** TASK LIST **
1: Summarize the book review in two sentences.
2: Quote the book review word for word, starting with "I finished this" and going on through "heaped upon it.".
3: According to the book review, when did the reviewer finish the book?

EXTRACT TO READ START

I finished this book last week, and have been stalling writing the review because I didn’t know what to say about it. Everyone is so mad about it, but while I can see it’s well written and a good story, it didn’t blow my socks off. I’m probably going to incur the wrath of all the Flynn-ites out there, but the combination of thoroughly self-absorbed, unlikeable characters and the strangely smug and knowing voice of the author leaching into the first person narrative was just too much for me. So it’s a good book, but not deserving of the sometimes hysterical praise that has been heaped upon it.

EXTRACT TO READ END
AVAILABLE DATA START

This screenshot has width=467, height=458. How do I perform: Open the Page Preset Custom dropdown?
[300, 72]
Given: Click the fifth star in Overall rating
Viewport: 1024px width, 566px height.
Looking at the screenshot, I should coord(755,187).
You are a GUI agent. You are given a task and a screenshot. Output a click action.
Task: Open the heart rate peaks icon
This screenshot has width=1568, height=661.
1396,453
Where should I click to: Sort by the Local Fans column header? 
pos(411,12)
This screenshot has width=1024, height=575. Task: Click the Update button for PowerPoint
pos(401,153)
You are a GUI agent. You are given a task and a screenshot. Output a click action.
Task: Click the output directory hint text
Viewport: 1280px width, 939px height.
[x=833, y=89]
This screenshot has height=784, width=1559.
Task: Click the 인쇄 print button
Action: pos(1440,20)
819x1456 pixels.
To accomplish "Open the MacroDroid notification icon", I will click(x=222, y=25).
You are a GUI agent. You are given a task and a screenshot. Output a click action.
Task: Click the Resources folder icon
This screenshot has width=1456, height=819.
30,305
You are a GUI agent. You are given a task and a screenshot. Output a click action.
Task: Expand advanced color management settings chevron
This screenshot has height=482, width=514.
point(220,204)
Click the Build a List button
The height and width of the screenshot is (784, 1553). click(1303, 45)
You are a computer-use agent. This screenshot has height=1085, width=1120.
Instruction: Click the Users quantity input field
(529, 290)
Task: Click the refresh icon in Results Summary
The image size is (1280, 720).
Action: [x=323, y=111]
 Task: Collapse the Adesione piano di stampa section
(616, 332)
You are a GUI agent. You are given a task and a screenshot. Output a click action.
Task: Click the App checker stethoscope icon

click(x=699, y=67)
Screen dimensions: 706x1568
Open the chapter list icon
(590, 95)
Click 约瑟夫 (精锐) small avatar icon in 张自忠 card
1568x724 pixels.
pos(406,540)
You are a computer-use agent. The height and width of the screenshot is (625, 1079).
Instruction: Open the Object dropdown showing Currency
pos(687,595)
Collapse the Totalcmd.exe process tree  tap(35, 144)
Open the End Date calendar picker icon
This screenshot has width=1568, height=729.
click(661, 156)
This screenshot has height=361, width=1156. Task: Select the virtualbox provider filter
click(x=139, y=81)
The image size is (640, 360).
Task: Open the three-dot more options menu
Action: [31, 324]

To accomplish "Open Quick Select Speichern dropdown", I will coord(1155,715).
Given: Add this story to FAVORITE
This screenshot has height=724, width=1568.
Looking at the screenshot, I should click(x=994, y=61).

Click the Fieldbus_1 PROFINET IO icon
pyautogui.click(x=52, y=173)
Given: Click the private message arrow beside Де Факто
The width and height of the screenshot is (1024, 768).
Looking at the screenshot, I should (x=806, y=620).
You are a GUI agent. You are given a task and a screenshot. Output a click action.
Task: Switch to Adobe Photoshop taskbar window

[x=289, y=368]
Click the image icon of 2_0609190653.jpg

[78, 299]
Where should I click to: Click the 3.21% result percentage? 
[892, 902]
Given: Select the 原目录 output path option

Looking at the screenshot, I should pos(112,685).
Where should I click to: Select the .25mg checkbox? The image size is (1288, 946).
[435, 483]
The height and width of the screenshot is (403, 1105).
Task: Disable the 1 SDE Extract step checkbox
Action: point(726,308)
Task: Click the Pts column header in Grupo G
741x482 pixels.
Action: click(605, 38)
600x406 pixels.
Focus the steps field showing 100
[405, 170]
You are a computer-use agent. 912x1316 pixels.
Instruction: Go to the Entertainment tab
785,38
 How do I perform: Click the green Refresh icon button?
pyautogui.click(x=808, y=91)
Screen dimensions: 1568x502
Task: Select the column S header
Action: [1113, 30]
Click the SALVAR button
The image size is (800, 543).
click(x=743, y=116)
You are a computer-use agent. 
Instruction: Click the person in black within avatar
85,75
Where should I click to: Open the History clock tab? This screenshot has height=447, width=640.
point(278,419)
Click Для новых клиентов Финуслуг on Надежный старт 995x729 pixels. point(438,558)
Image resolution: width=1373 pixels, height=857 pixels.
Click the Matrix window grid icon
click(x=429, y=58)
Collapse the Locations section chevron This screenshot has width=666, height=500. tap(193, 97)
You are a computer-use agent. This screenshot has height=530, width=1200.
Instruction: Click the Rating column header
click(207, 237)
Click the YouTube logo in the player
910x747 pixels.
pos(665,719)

AVAILABLE DATA END

** ANSWERS TO THE TASKS **
1: The reviewer finished the book last week and found it well written with a good story, but it didn't blow their socks off. The self-absorbed, unlikeable characters and the author's smug, knowing voice leaching into the first-person narrative were too much, so the reviewer considers it a good book that doesn't deserve the sometimes hysterical praise heaped on it.

2:
I finished this book last week, and have been stalling writing the review because I didn’t know what to say about it. Everyone is so mad about it, but while I can see it’s well written and a good story, it didn’t blow my socks off. I’m probably going to incur the wrath of all the Flynn-ites out there, but the combination of thoroughly self-absorbed, unlikeable characters and the strangely smug and knowing voice of the author leaching into the first person narrative was just too much for me. So it’s a good book, but not deserving of the sometimes hysterical praise that has been heaped upon it.

3: The reviewer finished it last week.